Listing for locating displayed items:
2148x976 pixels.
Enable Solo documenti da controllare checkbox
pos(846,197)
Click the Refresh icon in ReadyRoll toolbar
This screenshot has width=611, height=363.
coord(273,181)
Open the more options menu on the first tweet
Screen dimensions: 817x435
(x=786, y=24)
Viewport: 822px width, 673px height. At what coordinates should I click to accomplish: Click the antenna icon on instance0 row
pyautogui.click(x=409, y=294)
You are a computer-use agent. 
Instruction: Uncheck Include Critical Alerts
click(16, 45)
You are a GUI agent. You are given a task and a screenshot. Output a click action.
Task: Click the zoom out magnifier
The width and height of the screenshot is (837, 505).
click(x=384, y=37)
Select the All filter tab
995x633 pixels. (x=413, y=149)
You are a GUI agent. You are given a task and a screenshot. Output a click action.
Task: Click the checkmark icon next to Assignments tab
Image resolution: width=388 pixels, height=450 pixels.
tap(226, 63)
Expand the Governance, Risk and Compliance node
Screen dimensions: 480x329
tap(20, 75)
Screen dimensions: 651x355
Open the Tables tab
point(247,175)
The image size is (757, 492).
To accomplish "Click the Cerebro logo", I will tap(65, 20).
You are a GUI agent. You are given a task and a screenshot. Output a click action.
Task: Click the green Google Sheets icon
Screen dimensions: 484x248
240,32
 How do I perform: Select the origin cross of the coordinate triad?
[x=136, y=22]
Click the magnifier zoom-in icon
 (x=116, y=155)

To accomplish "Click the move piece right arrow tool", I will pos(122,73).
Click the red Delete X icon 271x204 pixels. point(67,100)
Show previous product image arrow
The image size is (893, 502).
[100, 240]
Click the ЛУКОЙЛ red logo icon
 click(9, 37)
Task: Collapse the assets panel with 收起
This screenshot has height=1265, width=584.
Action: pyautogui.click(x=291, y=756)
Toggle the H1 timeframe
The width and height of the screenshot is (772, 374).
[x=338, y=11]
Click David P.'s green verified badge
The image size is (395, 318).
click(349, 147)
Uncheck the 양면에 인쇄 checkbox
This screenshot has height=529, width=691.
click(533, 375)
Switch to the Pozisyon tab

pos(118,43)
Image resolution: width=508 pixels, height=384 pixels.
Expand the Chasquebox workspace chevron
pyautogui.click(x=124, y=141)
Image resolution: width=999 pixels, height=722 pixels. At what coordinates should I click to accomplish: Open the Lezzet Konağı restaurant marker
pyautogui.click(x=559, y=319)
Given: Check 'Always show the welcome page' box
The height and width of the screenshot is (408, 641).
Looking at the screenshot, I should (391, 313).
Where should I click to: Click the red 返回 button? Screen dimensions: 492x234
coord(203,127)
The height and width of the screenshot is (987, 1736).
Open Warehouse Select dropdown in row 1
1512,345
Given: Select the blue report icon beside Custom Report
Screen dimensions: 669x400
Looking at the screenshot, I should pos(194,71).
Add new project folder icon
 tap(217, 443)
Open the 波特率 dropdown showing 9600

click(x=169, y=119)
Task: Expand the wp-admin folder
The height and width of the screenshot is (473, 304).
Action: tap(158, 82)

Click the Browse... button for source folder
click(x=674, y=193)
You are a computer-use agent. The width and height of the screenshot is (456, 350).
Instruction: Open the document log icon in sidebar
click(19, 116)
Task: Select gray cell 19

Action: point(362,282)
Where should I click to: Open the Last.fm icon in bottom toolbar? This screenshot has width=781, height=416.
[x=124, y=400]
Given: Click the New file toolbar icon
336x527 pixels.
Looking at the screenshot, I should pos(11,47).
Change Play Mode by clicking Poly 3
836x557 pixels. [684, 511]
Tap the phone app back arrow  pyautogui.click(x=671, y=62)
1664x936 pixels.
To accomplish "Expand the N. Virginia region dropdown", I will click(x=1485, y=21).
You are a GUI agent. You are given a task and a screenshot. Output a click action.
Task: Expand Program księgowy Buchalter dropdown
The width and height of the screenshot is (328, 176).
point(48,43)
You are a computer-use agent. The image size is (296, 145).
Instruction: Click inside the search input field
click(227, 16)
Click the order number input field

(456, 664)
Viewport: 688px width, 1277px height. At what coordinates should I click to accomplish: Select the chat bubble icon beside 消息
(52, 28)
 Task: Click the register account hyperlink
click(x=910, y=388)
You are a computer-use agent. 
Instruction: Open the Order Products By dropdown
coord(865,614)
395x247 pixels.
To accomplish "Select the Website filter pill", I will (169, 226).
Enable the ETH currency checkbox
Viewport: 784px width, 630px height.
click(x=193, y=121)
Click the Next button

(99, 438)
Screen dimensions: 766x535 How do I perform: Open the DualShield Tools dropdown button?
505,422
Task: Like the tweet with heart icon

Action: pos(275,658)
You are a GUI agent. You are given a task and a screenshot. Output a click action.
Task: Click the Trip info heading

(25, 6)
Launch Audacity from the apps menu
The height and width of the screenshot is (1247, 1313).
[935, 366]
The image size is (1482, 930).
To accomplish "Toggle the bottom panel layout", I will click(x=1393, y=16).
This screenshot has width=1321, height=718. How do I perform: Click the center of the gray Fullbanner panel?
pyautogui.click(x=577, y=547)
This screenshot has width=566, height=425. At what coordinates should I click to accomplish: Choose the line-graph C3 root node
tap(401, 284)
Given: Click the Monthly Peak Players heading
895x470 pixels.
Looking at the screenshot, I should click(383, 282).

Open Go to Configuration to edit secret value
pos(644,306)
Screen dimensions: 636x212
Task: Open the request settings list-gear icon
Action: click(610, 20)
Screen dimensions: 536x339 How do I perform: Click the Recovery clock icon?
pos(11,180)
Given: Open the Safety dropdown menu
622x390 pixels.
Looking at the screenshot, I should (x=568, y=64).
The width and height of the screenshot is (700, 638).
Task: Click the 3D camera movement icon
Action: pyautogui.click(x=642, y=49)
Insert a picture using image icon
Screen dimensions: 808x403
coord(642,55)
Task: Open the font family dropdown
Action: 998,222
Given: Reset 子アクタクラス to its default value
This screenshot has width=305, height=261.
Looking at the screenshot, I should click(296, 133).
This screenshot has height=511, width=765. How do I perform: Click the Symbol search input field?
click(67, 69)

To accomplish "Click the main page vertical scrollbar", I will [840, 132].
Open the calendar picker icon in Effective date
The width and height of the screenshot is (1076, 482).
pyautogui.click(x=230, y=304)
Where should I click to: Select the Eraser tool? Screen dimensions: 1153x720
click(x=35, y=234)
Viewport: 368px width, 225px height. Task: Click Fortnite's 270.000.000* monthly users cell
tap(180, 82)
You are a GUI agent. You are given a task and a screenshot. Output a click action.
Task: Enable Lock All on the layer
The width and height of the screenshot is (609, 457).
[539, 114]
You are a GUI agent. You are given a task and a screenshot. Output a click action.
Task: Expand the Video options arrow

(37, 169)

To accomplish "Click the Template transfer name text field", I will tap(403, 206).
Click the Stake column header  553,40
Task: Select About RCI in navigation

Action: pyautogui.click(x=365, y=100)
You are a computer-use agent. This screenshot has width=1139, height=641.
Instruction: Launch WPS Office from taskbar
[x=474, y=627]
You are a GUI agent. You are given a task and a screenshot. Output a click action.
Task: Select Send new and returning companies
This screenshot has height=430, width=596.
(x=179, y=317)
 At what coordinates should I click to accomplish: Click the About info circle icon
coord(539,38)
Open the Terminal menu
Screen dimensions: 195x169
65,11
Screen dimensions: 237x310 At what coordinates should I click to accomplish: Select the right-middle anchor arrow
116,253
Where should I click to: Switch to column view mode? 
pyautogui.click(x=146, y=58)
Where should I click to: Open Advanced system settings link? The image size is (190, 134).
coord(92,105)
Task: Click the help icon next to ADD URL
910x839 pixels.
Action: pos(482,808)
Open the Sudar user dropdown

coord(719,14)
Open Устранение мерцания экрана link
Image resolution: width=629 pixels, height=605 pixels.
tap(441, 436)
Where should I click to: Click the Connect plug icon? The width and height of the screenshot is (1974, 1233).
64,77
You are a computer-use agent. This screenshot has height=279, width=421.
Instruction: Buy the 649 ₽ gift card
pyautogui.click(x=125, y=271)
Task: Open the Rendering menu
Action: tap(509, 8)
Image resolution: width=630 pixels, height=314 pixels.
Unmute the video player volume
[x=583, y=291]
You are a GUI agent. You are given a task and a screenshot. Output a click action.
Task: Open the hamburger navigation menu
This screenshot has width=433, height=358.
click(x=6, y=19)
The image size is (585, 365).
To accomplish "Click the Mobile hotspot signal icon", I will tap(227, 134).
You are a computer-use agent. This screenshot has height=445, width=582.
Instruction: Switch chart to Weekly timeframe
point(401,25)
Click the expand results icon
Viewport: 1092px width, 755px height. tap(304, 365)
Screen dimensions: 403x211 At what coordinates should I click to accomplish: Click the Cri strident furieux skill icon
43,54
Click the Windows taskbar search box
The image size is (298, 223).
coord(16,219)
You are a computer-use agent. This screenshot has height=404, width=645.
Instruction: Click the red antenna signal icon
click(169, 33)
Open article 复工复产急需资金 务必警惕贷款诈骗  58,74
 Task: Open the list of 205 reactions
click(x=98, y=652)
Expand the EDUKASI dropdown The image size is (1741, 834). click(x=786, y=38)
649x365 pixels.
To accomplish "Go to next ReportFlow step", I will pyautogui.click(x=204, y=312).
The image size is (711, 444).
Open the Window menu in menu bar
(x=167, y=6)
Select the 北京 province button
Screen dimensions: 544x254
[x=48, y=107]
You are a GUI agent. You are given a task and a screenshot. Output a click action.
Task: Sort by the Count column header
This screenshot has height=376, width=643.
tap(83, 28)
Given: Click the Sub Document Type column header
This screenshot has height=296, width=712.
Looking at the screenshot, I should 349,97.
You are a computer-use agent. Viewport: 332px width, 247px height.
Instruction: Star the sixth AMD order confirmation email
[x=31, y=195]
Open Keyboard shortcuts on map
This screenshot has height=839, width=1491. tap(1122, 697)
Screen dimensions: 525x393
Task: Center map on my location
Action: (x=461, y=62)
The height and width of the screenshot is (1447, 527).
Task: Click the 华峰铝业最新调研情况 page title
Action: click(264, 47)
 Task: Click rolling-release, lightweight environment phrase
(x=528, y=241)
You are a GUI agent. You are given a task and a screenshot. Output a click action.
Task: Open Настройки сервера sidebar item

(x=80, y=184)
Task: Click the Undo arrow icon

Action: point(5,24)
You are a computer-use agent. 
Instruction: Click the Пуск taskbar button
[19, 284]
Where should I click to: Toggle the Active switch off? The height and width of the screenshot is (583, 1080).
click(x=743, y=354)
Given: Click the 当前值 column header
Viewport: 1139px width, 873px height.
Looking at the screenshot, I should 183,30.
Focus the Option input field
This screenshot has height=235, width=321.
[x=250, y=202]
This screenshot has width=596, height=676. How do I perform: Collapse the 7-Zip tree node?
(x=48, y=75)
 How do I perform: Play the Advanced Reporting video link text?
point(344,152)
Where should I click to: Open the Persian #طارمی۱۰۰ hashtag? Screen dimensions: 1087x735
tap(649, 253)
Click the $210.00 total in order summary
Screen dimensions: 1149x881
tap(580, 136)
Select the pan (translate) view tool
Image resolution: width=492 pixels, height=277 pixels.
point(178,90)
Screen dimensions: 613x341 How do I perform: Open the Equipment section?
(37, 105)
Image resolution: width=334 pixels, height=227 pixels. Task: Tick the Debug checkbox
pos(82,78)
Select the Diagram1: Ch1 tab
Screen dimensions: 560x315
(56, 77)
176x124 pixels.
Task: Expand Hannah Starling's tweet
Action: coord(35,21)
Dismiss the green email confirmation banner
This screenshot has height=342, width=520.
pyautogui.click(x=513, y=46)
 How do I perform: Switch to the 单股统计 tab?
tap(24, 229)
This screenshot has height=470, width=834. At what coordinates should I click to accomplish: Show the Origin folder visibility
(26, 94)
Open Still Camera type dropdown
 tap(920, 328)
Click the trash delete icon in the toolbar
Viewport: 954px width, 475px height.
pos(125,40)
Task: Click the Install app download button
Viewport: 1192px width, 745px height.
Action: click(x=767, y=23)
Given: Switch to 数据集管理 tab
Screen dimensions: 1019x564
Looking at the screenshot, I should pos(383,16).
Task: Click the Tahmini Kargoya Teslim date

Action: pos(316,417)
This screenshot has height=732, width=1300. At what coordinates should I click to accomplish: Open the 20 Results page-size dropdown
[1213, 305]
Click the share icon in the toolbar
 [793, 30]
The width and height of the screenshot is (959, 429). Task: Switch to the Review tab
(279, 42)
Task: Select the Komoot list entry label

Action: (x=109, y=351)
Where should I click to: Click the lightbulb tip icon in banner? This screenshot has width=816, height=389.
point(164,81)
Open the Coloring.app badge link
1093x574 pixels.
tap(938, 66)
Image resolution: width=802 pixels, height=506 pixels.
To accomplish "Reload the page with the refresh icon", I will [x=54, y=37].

**Your objective**
Copy the listing from its start down through the line containing "995x633 pixels. (x=413, y=149)", swapping "checkbox" for "toggle" and leaving everything else unchanged.

**Task response**
2148x976 pixels.
Enable Solo documenti da controllare toggle
pos(846,197)
Click the Refresh icon in ReadyRoll toolbar
This screenshot has width=611, height=363.
coord(273,181)
Open the more options menu on the first tweet
Screen dimensions: 817x435
(x=786, y=24)
Viewport: 822px width, 673px height. At what coordinates should I click to accomplish: Click the antenna icon on instance0 row
pyautogui.click(x=409, y=294)
You are a computer-use agent. 
Instruction: Uncheck Include Critical Alerts
click(16, 45)
You are a GUI agent. You are given a task and a screenshot. Output a click action.
Task: Click the zoom out magnifier
The width and height of the screenshot is (837, 505).
click(x=384, y=37)
Select the All filter tab
995x633 pixels. (x=413, y=149)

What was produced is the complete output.